O Senado aprovou um projeto de lei que limita a publicidade de casas de apostas no Brasil. Agora, apenas as marcas que patrocinam equipes podem aparecer em estádios, e o uso de imagens de atletas e influenciadores em anúncios está proibido. Essa decisão gerou preocupação entre clubes de futebol, que temem um colapso financeiro. O relator do projeto, Carlos Portinho, argumentou que os clubes enfrentam problemas financeiros devido à má gestão, e não apenas por causa das apostas. Executivos do setor de apostas afirmam que as restrições não vão resolver o problema do vício e que a comunicação responsável é essencial. Eles acreditam que a publicidade, quando feita de forma legal, pode ajudar na conscientização sobre o jogo responsável. O projeto foi proposto pelo senador Styvenson Valentim e inclui restrições sobre quando e como os anúncios podem ser veiculados. Alguns senadores defendem uma proibição total da publicidade de apostas, citando preocupações com o vício e suas consequências.
A Comissão de Esporte do Senado aprovou, nesta quarta-feira, 28, um projeto de lei que impõe restrições à publicidade de casas de apostas.
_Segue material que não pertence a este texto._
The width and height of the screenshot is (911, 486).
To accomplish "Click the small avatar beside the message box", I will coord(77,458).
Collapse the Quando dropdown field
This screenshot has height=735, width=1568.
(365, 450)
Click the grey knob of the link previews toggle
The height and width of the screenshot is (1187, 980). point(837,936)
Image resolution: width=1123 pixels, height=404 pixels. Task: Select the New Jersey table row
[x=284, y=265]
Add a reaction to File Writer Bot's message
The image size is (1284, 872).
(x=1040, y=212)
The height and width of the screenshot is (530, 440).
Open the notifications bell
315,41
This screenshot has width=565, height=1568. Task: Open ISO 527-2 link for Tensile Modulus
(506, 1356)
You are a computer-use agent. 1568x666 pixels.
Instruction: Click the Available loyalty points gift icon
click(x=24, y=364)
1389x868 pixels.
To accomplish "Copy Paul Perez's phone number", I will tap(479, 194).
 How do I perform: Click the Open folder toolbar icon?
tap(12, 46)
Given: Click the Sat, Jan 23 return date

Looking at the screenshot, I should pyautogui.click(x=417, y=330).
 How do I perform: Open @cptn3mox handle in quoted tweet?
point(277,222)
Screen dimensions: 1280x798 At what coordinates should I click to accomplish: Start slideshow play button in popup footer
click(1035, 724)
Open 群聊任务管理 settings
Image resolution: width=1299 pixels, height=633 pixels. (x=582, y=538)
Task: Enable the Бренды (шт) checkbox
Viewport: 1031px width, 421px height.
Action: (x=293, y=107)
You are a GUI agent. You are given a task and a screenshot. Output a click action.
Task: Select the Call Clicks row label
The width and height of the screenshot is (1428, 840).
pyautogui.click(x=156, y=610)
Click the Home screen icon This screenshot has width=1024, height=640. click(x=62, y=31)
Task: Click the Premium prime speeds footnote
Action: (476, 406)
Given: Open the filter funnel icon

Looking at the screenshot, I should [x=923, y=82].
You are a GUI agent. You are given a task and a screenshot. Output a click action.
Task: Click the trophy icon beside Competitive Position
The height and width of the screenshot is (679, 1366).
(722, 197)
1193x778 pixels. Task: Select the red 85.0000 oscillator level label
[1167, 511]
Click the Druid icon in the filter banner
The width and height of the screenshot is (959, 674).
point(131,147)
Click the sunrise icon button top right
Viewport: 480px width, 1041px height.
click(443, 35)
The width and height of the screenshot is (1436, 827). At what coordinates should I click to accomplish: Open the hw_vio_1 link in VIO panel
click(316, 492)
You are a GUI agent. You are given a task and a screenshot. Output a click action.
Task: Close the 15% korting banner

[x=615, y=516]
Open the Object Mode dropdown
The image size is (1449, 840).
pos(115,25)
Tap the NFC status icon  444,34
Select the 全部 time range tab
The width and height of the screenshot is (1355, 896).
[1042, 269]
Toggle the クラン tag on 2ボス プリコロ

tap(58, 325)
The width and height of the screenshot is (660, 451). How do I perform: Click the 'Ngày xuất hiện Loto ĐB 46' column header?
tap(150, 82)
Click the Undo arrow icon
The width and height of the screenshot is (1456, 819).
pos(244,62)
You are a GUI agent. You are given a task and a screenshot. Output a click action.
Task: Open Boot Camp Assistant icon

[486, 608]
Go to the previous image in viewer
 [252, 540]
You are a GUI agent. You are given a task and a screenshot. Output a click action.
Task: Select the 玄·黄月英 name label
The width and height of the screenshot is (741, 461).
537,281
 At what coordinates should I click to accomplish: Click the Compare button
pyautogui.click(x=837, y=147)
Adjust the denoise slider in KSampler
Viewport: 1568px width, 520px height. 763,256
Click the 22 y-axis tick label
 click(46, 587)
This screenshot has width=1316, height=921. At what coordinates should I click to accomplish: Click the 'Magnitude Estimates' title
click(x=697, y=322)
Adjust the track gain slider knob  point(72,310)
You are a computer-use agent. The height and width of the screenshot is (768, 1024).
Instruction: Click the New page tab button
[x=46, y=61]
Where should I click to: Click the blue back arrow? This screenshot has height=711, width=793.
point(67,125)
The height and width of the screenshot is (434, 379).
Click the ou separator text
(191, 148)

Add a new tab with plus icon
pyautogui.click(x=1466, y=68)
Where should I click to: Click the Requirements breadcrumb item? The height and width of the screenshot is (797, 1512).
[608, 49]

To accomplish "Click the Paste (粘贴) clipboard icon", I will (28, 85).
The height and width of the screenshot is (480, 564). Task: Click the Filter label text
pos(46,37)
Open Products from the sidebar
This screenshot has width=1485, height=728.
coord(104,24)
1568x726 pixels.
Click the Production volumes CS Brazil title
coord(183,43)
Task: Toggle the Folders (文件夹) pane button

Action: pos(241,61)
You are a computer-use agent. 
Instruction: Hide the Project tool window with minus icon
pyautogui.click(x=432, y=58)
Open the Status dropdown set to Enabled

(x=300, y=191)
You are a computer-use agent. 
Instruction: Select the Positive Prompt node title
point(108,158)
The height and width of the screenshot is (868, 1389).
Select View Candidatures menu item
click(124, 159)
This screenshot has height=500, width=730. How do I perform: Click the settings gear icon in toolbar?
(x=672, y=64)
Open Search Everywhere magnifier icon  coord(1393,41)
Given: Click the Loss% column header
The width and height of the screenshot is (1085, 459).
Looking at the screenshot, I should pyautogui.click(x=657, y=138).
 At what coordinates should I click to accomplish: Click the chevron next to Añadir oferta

O texto permite que apenas as marcas patrocinadoras de clubes possam aparecer em estádios, enquanto proíbe o uso de imagens de atletas e influenciadores em campanhas publicitárias.
Os clubes da Liga do Futebol Brasileiro (Libra) expressaram preocupação com o projeto, alertando para um possível “risco de colapso financeiro”. O relator do projeto, Carlos Portinho (PL-RJ), contestou essa afirmação, afirmando que a crise financeira dos clubes é resultado de má gestão e não das apostas.
Executivos do setor de apostas também criticaram as novas regras, argumentando que as restrições não abordam efetivamente o problema do vício em apostas. Ivan Dutra, CEO da LuckBet, destacou que a informação e a comunicação responsável são essenciais para proteger a sociedade. Ele defendeu que a publicidade legal é uma ferramenta importante para a conscientização e combate a práticas irregulares.
Reações ao Projeto
João Fraga, CEO da Paag, enfatizou que regras claras são necessárias, em vez de proibições que podem levar a um aumento da informalidade no setor. Ele ressaltou que a publicidade, quando feita de forma responsável, contribui para a transparência do mercado.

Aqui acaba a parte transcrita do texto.